Please turn the rows from the one containing "800x401 pixels. How" through the one containing "tap(463, 136)" into a numbered list, leaving out any blank lines.
[start]
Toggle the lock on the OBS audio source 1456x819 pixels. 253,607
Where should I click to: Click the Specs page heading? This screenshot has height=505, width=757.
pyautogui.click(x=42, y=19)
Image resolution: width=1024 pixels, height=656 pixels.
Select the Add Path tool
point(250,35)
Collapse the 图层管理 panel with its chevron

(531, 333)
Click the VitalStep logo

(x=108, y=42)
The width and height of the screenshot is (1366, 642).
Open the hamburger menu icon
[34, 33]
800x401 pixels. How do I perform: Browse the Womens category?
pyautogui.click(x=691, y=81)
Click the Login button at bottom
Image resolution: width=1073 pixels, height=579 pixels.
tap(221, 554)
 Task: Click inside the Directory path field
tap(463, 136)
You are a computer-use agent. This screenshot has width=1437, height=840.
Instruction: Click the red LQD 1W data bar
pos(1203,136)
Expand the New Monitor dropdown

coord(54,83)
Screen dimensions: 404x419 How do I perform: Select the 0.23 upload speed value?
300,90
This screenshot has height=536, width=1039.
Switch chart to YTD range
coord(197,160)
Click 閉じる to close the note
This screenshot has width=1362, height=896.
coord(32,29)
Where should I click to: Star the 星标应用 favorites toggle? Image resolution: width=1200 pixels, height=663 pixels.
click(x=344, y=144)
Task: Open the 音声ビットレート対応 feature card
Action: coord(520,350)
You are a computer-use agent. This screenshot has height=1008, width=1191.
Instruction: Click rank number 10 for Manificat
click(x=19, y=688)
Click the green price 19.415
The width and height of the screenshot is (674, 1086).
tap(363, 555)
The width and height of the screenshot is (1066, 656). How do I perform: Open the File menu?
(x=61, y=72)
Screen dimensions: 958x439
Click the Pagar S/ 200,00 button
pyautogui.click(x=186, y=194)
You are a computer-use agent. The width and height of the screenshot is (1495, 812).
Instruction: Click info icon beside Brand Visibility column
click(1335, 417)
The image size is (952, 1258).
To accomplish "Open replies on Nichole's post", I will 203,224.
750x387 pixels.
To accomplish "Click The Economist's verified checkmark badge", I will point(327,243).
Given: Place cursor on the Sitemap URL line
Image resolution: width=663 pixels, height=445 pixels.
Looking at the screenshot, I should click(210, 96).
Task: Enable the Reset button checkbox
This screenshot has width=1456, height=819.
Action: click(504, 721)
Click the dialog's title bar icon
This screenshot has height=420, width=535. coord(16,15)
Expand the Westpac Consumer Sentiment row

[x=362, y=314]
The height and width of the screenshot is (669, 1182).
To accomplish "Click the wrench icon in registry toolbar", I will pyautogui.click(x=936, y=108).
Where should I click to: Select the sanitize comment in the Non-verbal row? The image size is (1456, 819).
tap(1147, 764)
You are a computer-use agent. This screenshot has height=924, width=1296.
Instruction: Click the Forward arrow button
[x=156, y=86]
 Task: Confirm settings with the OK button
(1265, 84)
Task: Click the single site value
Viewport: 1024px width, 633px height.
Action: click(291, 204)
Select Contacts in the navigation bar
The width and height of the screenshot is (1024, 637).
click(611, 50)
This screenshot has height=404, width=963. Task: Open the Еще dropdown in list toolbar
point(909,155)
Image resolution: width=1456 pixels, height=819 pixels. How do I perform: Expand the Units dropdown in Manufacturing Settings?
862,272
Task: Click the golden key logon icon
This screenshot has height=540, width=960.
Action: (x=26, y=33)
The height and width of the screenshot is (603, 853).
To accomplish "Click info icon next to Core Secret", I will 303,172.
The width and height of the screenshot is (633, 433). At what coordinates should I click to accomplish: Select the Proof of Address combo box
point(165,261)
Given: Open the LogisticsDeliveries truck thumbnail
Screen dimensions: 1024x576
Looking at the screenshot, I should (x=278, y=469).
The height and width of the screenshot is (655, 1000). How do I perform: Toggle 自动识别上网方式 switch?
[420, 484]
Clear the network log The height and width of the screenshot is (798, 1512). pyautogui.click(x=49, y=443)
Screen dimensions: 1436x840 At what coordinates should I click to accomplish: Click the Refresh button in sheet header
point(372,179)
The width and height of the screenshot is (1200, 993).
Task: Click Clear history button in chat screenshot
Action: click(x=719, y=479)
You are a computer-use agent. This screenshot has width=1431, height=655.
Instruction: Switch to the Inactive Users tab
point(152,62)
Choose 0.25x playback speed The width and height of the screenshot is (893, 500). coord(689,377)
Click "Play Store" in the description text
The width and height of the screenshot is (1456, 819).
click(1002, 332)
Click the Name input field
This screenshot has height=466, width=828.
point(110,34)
[end]
* _Solution to this task_
1. 800x401 pixels. How do I perform: Browse the Womens category?
2. pyautogui.click(x=691, y=81)
3. Click the Login button at bottom
4. Image resolution: width=1073 pixels, height=579 pixels.
5. tap(221, 554)
6.  Task: Click inside the Directory path field
7. tap(463, 136)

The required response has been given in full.